UNIVERSITY PARK, Pa. — A search engine that uses artificial intelligence (AI) to “read” through millions of online documents could help privacy researchers find ones that are related to online privacy. The researchers who designed the search engine suggest it could be an important tool for researchers trying to find ways to design a safer internet.
In a study, the researchers said that the search engine, which they dubbed PrivaSeer, uses a type of AI called natural language processing — NLP — to identify online privacy documents, such as privacy policies, terms of service agreements, cookie policies, privacy bills and laws, regulatory guidelines and other related texts on the web.
Rather than attempting to search for privacy documents themselves, researchers could type their queries into the search engine to efficiently identify and collect the correct documentation.
Ultimately, though, the search engine could help researchers better understand online privacy in general and examine online privacy trends over time, which could one day lead to an internet that users could navigate more safely and securely, according to Shomir Wilson, assistant professor of information sciences and technology at Penn State and an Institute for Computational and Data Sciences affiliate.
“This can be a resource for researchers both in natural language processing and privacy, who are interested in this domain of text,” said Wilson. “Given large volumes of text like this, we can find ways to identify and automatically label certain data practices that people might be interested in, which then enables building tools to help users understand online privacy.”
NLP combines linguistics, computer science and AI to program computers to process and analyze large amounts of text. In this case, the researchers used NLP to gather privacy policy documents from the web, according to Mukund Srinath, a doctoral student in information sciences and technology and the first author of the study.
“The NLP approach can differentiate between the privacy policy documents and nonprivacy policy documents based on certain words that occur in the text,” said Srinath. “Intuitively, you can think that privacy policies might have certain words in them that nonprivacy policies do not, such as data protection and privacy, which are just some of the common words. With the NLP approach, you could say that the algorithm learns to recognize the difference between those two different types of documents.”
He added that searching and classifying privacy documentation without machine learning would be time consuming and difficult, if not impossible.
Deeper insight on privacy information is needed because this type of documentation is largely ignored by regular users, according to Wilson.

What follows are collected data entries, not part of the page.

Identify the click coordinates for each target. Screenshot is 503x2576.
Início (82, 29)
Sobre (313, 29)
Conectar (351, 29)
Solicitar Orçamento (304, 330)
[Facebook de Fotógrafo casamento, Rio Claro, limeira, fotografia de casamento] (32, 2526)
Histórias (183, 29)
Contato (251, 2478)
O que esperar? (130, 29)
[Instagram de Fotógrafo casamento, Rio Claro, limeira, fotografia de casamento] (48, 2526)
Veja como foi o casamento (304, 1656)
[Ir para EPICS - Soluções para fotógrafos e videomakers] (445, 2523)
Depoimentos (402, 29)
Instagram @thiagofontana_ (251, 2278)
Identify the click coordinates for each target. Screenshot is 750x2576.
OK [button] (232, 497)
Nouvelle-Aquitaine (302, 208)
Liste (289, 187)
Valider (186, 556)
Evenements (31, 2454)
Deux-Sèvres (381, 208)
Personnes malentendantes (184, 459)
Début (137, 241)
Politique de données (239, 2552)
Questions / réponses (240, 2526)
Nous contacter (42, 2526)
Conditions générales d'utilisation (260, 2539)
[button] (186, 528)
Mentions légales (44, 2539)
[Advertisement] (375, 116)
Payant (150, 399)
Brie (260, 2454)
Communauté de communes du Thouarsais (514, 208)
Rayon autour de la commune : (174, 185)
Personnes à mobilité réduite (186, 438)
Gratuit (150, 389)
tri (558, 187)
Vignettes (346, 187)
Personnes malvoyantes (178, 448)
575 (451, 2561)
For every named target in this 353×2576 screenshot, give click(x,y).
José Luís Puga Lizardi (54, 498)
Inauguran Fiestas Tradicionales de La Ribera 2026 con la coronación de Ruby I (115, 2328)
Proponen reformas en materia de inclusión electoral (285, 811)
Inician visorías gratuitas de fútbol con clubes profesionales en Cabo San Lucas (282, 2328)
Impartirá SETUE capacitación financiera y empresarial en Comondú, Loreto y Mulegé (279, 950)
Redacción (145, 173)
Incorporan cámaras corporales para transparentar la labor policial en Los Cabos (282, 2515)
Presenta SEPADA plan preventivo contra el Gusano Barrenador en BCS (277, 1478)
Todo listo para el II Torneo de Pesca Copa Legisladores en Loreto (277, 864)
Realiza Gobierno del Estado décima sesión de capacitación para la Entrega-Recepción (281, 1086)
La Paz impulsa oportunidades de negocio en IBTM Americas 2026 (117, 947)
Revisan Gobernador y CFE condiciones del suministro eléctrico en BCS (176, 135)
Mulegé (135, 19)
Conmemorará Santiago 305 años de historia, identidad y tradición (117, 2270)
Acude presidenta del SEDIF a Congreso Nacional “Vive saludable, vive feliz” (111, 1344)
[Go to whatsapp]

“Most websites present you with information about their data practices and then you're supposed to consent by actually going through and reading all of this information,” said Wilson. “But no one really does that because it's not practical and it doesn't fit into how people use the internet. People also typically don't have the legal knowledge.”
The privacy policies were collected by the PrivaSeer search engine during two separate crawls of the web. A web crawl refers to systematically browsing the internet at a large scale, as performed by a software program. The first crawl occurred in July 2019. The second crawl occurred in February 2020.
The PrivaSeer database now consists of approximately 1.4 million English language website privacy policies.
“One thing that's distinct about our database is we have the single largest snapshot in time of online privacy,” said Wilson.
Soundarya Nurani Sundareswara, former graduate student in information sciences and technology, currently a software engineer at Apple, and C. Lee Giles, David Reese Professor at the College of Information Sciences and Technology, both of Penn State, worked with Wilson and Srinath on the project.
The team published their findings in the International Conference on Web Engineering.